In the Design District’s new Palm Court, Craig Robins of DACRA and L Real Estate, hosted the Institute of Contemporary Art Miami’s opening announcement. The museum opens in its temporary location at the Moore Building this week (Dec. 2) and, after two years, it was announced that it’ll move to a building nearby. Robins and his LRE partners are donating the land and it will be built without the use of public money.
During the ceremony, Robins spotlighted additions to the neighborhood’s 18-square block public art program, including the glass facade designed by Japanese architect Sou Fujimoto, a version of Buckminster Fuller’s “Fly’s Eye Dome,” and Xavier Veilhan’s fiberglass tribute to Le Corbusier -- all located in Palm Court.

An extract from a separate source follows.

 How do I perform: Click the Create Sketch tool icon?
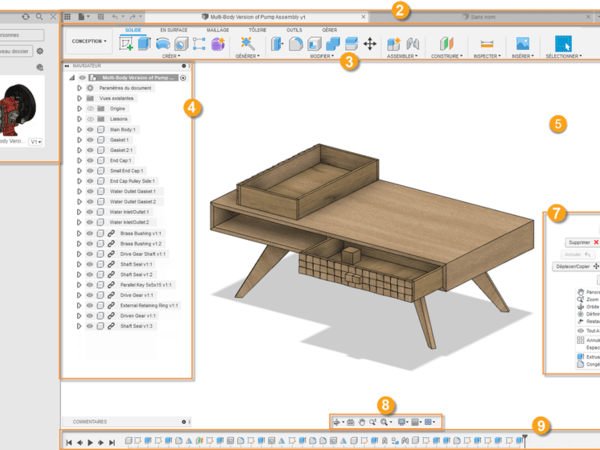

The exclusive group of about 75 philanthropists, art collectors, gallerists and journalists, migrated from the square to see Chicago-based artist Paula Crown’s sprawling sculpture, "Transposition: Over Many Miles," which features a 25 x 6 x 4 piece dubbed “PERforation.” Crown spoke to the crowd sharing her inspiration, process and how she based her work on 3D derivations of sketchbook paper to create 3,200 square feet (half of a city block) of flooring made from reclaimed wood, tempered glass, turf, metal, local plants, and sand. The entire project was constructed and assembled on-site by Theaster Gates Studio and the Design Apprentice Program at the Arts Incubator in Washington Park. It will be on view to the public in Miami through March, at which point the team will disassemble and relocate the entire piece to its permanent home in Chicago. Perforation is adjacent to the Aranda/Lasch facade for the forthcoming Tom Ford store at NE 1st Ave. and NE 39th St.
Guests were guided to the ICA’s temporary location for a Perrier-Jouët Champagne finale in the foyer.